7.1. Présence savoyarde

7.1.1. Le savoyard enfant

Les petits savoyards, (qui peuvent être piémontais), circulent en Europe et même jusqu'en Russie, depuis fort longtemps (peut-être depuis le XIVe siècle). Bien que généralement appréciés, ils sont parfois mêlés à des scandales. C'est ainsi que Palmer 2 relate qu'en 1749 en Angleterre, on jase sur l'amour violent que le duc de Cumberland éprouve pour une jeune savoyarde vielleuse (pas si enfantine que cela), venue dans ce pays avec son frère pour tenter de gagner de l'argent. Cette aventure donne lieu à des gravures satiriques que Palmer reproduit et qui n'épargnent pas le duc.

Ces déplacements enfantins ont pour raison l'extrême pauvreté qui règne en Savoie. Quand la misère croit, les mouvements migratoires s'intensifient. Les enfants, porteurs d'une vielle, d'une marmotte et parfois d'une lanterne magique, s'en vont chercher dans les grandes villes l'argent qui manque à leur famille. L'époque baroque correspond à un accroissement de la pauvreté en pays savoyard, et le flux migratoire devient important, notamment en direction de Paris.

Pourquoi ces enfants sont-ils dotés d'une vielle ? Hirsch 1 propose une explication : la vielle est d'une intéressante opportunité pour les filles car elle leur permet de jouer un rôle dans la collecte d'argent, sans être obligées de se déguiser en garçon pour pénétrer à l'intérieur des conduits de cheminée.

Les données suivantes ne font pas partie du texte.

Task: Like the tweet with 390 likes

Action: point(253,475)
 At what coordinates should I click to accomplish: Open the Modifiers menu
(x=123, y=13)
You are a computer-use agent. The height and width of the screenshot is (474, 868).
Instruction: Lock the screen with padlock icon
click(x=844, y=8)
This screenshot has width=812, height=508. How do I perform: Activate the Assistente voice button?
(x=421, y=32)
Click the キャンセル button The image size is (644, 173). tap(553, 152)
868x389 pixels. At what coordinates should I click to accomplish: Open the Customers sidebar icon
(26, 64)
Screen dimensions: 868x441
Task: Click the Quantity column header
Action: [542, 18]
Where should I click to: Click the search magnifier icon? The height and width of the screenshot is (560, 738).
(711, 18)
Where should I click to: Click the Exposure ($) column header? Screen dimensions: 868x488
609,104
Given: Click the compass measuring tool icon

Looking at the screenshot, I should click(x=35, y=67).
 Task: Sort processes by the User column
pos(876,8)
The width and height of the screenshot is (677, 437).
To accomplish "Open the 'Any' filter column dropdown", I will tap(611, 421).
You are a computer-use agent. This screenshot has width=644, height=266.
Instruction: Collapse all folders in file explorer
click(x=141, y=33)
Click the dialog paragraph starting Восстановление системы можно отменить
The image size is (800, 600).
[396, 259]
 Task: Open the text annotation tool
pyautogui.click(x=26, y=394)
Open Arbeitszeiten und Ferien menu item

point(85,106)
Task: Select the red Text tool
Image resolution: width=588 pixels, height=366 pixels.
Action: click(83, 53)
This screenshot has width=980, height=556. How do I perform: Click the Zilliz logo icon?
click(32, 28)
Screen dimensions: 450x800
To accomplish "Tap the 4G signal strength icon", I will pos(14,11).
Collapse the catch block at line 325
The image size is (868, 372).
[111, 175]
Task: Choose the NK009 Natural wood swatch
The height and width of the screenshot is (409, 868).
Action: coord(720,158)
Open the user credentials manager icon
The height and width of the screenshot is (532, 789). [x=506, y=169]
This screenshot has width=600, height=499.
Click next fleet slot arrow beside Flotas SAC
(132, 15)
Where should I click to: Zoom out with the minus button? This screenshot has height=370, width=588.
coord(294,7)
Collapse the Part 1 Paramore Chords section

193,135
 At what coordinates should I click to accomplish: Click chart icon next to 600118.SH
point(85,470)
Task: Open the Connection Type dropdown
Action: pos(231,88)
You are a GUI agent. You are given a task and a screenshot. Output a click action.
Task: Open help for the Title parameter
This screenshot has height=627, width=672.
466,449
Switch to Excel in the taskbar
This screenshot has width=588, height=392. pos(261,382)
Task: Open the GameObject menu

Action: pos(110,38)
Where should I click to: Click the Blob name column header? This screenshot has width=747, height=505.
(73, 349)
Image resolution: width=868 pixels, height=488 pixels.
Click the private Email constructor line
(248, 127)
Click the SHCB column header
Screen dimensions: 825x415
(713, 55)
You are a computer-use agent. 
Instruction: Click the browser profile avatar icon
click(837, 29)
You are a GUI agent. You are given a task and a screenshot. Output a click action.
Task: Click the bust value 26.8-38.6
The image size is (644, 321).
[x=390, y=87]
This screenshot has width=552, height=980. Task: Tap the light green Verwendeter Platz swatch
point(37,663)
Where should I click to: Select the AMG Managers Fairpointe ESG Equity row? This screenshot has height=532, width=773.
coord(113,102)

Un texte de de Jèze (Etat ou tableau de la ville de Paris) 2 datant de 1760 montre bien dans quel esprit est considérée, à Paris, cette présence des petits Savoyards :

‘« Le titre de Savoyard est devenu dans Paris un nom générique que l'on donne à des jeunes enfants que la misère arrache de leurs patries ou tire du sein de leur famille, pour venir dans cette grande ville, chercher à vivre : ils y sont répandus dans les différents quartiers et dans les différentes rues, où ils rendent aux citoyens des services journaliers, et procurent à peu de frais des facilités d'un usage très commode et très fréquent ».’

Il n'est donc pas nécessaire d'être savoyard pour en porter le titre. Le terme devient un stéréotype recouvrant un certain mode d'existence et les valeurs qui lui sont attribuées.

Notes
2.

PALMER, Suzann, The hurdy-gurdy, Londres, New-Abbot, 1980, p.164/165.

1.

HIRSCH, Jean-François, « Fanchon et les petits vielleux », Alpes magazine, octobre 1992, n°17, p.40/49.

2.

Cité par LEPPERT, Richard D., Arcadia at Versailles, Amsterdam and Lisse, Swets et Zeitlinger, 1978, p.96.